» Exercise input

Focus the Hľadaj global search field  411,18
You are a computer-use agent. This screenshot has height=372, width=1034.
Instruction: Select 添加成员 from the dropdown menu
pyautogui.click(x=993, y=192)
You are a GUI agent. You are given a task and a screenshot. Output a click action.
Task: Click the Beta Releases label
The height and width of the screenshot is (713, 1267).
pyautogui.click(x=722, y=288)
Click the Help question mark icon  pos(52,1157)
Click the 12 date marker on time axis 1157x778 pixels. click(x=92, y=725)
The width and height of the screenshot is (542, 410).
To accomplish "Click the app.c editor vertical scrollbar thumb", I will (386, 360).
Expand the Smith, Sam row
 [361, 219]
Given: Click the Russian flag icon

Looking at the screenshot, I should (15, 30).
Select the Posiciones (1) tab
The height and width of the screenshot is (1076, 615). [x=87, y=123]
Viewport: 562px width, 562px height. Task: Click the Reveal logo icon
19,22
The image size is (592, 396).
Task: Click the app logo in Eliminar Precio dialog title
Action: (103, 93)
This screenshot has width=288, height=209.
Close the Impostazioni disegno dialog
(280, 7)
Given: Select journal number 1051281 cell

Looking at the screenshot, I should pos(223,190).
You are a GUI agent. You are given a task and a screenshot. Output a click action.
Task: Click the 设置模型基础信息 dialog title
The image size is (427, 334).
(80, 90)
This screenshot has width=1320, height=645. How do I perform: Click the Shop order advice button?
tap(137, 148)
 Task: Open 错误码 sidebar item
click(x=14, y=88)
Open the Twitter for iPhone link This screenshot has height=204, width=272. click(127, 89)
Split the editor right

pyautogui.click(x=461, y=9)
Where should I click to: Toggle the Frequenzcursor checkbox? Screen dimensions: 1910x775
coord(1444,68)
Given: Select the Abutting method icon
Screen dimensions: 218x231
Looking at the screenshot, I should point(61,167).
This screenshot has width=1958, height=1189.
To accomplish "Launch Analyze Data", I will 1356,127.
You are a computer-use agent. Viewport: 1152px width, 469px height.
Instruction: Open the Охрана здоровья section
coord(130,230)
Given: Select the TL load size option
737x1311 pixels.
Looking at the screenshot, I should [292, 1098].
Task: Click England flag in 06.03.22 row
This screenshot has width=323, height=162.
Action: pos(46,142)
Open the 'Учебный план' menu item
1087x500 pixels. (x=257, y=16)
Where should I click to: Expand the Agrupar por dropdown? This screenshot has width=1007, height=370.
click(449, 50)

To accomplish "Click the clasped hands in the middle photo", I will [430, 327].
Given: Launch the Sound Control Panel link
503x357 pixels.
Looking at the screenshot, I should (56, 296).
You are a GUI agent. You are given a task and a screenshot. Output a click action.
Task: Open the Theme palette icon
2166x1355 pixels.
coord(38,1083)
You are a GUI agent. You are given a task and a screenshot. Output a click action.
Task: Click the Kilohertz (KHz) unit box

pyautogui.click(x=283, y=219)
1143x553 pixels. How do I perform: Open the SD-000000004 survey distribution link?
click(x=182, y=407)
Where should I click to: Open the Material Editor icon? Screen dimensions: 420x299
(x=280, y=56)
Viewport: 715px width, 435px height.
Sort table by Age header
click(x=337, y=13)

» What you need to do
Repeat all of the items above verbatim, keeping their original order.

» Exercise response
Focus the Hľadaj global search field  411,18
You are a computer-use agent. This screenshot has height=372, width=1034.
Instruction: Select 添加成员 from the dropdown menu
pyautogui.click(x=993, y=192)
You are a GUI agent. You are given a task and a screenshot. Output a click action.
Task: Click the Beta Releases label
The height and width of the screenshot is (713, 1267).
pyautogui.click(x=722, y=288)
Click the Help question mark icon  pos(52,1157)
Click the 12 date marker on time axis 1157x778 pixels. click(x=92, y=725)
The width and height of the screenshot is (542, 410).
To accomplish "Click the app.c editor vertical scrollbar thumb", I will (386, 360).
Expand the Smith, Sam row
 [361, 219]
Given: Click the Russian flag icon

Looking at the screenshot, I should (15, 30).
Select the Posiciones (1) tab
The height and width of the screenshot is (1076, 615). [x=87, y=123]
Viewport: 562px width, 562px height. Task: Click the Reveal logo icon
19,22
The image size is (592, 396).
Task: Click the app logo in Eliminar Precio dialog title
Action: (103, 93)
This screenshot has width=288, height=209.
Close the Impostazioni disegno dialog
(280, 7)
Given: Select journal number 1051281 cell

Looking at the screenshot, I should pos(223,190).
You are a GUI agent. You are given a task and a screenshot. Output a click action.
Task: Click the 设置模型基础信息 dialog title
The image size is (427, 334).
(80, 90)
This screenshot has width=1320, height=645. How do I perform: Click the Shop order advice button?
tap(137, 148)
 Task: Open 错误码 sidebar item
click(x=14, y=88)
Open the Twitter for iPhone link This screenshot has height=204, width=272. click(127, 89)
Split the editor right

pyautogui.click(x=461, y=9)
Where should I click to: Toggle the Frequenzcursor checkbox? Screen dimensions: 1910x775
coord(1444,68)
Given: Select the Abutting method icon
Screen dimensions: 218x231
Looking at the screenshot, I should point(61,167).
This screenshot has width=1958, height=1189.
To accomplish "Launch Analyze Data", I will 1356,127.
You are a computer-use agent. Viewport: 1152px width, 469px height.
Instruction: Open the Охрана здоровья section
coord(130,230)
Given: Select the TL load size option
737x1311 pixels.
Looking at the screenshot, I should [292, 1098].
Task: Click England flag in 06.03.22 row
This screenshot has width=323, height=162.
Action: pos(46,142)
Open the 'Учебный план' menu item
1087x500 pixels. (x=257, y=16)
Where should I click to: Expand the Agrupar por dropdown? This screenshot has width=1007, height=370.
click(449, 50)

To accomplish "Click the clasped hands in the middle photo", I will [430, 327].
Given: Launch the Sound Control Panel link
503x357 pixels.
Looking at the screenshot, I should (56, 296).
You are a GUI agent. You are given a task and a screenshot. Output a click action.
Task: Open the Theme palette icon
2166x1355 pixels.
coord(38,1083)
You are a GUI agent. You are given a task and a screenshot. Output a click action.
Task: Click the Kilohertz (KHz) unit box

pyautogui.click(x=283, y=219)
1143x553 pixels. How do I perform: Open the SD-000000004 survey distribution link?
click(x=182, y=407)
Where should I click to: Open the Material Editor icon? Screen dimensions: 420x299
(x=280, y=56)
Viewport: 715px width, 435px height.
Sort table by Age header
click(x=337, y=13)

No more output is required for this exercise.